Thursday, January 19, 2023

Atlantic Council Caught Promoting Its Own Foreign Donors on World Stage Without Disclosures

The influential think tank Atlantic Council has been called out yet again for promoting its donors without proper conflict of interest disclosures.

Here is more from Politico:

WHOOPS: “The Atlantic Council's chief executive officer, Fred Kempe, this month lavished praise on the ‘resource-rich, renewables-generating’ United Arab Emirates in a Jan. 14 op-ed for CNBC praising the oil-rich Gulf nation's ‘utopian’ plan to fight climate change,” The Washington Free Beacon’s Chuck Ross writes. “What he failed to mention were the Middle Eastern monarchy's sizable donations—which have in some years topped $1 million—to the Atlantic Council.”

— “In the piece, Kempe celebrated the United Nations' decision to hold its annual climate change summit in Abu Dhabi and praised the UAE’s selection of Sultan Ahmed Al-Jaber, an Emirati government minister and the head of the state-owned Abu Dhabi National Oil Company, to oversee the global summit.”

— “After the Washington Free Beacon contacted the Atlantic Council for comment, CNBC attached a lengthy editor's note to the article noting that ‘the obvious conflict of interest’ was ‘not disclosed’ and that the Abu Dhabi National Oil Company is a major sponsor of the Atlantic Council's annual energy conference.”

— “The UAE embassy in 2021 gave more than $1 million to the Atlantic Council, while the UAE's Ministry of Foreign Affairs and International Cooperation gave between $100,000 and $250,000, according to donor records.” A spokesperson for the think tank called the omission an oversight, telling the Free Beacon it “regret[s] that proper disclosures were not made.”

 

Mr.

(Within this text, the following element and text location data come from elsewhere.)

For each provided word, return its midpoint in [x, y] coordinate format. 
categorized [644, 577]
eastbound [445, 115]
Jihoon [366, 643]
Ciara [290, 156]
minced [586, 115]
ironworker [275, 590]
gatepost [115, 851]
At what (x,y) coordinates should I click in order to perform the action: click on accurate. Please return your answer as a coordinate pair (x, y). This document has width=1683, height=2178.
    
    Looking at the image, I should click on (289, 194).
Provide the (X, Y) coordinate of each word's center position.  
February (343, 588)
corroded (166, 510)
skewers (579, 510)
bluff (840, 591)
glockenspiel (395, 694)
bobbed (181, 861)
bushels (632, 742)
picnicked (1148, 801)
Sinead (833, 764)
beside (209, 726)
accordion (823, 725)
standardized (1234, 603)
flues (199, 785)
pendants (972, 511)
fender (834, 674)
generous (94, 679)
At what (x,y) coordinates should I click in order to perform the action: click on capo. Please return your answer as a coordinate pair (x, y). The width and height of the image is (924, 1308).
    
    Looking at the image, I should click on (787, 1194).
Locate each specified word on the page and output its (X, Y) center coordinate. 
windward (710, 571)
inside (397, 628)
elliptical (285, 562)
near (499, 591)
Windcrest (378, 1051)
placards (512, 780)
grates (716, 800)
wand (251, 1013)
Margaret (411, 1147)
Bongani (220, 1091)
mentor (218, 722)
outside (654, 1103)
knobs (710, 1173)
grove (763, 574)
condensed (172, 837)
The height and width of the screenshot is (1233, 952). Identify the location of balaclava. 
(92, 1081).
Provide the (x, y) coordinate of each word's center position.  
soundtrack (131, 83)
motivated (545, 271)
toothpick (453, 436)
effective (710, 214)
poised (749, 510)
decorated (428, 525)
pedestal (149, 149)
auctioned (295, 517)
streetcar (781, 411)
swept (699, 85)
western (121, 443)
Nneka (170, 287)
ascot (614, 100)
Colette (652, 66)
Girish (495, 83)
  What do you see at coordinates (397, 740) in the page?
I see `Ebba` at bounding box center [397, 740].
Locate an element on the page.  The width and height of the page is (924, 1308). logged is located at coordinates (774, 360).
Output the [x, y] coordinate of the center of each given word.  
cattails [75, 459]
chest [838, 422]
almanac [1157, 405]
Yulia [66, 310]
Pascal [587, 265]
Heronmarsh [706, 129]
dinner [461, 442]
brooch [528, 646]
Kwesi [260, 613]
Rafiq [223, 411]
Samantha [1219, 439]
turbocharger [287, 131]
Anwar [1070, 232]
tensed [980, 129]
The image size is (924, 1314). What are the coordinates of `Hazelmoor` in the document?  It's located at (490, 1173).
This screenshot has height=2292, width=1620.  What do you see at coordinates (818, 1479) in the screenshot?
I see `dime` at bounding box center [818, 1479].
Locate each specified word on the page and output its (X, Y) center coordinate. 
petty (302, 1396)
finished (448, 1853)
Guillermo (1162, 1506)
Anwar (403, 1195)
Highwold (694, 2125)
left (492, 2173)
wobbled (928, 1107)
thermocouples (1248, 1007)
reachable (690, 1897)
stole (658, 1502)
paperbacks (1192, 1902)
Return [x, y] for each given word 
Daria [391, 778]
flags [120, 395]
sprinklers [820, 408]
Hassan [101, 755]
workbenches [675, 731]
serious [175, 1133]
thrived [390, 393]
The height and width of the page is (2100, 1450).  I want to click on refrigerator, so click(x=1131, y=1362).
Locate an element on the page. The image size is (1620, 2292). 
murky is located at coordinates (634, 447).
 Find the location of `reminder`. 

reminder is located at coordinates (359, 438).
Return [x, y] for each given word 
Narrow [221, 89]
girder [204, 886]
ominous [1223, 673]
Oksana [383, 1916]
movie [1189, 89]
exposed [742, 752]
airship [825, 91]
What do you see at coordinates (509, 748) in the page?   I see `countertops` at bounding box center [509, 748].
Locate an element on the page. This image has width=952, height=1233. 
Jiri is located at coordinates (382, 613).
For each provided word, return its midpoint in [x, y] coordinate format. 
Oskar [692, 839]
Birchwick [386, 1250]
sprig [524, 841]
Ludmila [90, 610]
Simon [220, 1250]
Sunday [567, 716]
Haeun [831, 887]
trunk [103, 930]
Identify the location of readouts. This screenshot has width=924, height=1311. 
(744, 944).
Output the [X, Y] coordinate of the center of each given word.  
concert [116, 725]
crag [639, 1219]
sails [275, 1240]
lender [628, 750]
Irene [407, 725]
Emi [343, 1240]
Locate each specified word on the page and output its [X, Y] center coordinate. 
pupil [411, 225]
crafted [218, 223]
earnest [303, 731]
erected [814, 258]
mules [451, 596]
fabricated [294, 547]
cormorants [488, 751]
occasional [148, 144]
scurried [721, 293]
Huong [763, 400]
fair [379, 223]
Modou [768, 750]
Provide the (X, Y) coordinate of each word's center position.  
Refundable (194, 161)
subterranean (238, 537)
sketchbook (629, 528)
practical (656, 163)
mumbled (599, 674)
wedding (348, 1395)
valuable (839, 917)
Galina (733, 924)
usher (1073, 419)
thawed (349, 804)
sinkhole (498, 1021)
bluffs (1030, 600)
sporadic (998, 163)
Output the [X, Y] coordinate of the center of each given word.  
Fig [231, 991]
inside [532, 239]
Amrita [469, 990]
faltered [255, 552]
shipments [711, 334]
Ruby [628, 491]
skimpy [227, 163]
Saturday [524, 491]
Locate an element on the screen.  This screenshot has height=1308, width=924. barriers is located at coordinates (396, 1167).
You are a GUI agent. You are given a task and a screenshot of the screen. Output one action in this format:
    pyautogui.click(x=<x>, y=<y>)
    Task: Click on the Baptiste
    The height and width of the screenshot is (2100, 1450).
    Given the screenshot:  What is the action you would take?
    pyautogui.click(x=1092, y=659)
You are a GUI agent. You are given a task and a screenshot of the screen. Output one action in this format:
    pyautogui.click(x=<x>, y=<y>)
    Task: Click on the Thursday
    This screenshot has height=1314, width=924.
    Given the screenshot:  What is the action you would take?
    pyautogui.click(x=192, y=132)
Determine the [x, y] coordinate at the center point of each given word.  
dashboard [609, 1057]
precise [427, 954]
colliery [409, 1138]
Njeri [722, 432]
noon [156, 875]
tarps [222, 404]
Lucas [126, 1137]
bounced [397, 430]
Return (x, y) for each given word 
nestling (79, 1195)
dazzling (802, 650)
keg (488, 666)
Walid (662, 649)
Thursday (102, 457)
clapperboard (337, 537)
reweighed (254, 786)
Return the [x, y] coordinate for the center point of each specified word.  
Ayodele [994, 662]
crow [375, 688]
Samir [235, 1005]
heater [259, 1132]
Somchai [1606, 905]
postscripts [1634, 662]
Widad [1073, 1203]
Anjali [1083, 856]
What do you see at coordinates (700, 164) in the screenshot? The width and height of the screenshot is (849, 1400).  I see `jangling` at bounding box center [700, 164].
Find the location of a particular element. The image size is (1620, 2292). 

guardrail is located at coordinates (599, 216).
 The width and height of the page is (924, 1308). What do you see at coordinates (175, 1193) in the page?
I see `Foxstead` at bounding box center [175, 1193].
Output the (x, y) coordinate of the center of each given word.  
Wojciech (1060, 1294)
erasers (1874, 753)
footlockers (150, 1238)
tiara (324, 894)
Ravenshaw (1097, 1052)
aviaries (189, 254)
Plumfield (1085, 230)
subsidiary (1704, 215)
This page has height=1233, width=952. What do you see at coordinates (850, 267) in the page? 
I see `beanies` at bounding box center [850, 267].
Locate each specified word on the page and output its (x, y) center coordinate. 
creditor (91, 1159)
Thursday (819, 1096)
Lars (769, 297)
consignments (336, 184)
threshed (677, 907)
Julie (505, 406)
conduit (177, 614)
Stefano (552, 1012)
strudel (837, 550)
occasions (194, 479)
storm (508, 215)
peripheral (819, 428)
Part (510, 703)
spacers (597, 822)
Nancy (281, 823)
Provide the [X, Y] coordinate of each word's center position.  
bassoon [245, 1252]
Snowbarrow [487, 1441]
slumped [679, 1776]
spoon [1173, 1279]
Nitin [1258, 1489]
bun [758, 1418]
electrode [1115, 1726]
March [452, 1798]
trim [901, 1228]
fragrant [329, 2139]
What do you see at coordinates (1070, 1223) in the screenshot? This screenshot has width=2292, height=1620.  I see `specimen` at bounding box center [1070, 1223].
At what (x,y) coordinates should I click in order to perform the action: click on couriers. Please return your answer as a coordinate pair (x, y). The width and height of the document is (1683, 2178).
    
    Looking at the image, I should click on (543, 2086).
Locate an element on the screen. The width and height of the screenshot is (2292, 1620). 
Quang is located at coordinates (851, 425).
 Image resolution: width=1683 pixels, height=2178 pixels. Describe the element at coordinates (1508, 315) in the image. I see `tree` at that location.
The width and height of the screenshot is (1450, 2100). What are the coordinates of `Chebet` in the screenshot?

Kempe is also scheduled to be on a World Economic Forum (WEF) panel about "how great" Saudi Arabia is, and Quincy Institute scholar Ben Freeman says that it should be disclosed at the panel that Kempe's think tank gets $1+ million every year from the UAE (a Saudi ally) and six-figure checks every year from defense contractors that have made billions of dollars selling arms to Saudi Arabia.

In 2021, Jonathan Guyer wrote a piece about a Saudi expert at Atlantic Council (Kirsten Fontenrose) who "hid" the foreign funding of the think tank when testifying before Congress.  He noted that Atlantic Council has received millions of dollars from Saudi Arabia's biggest boosters.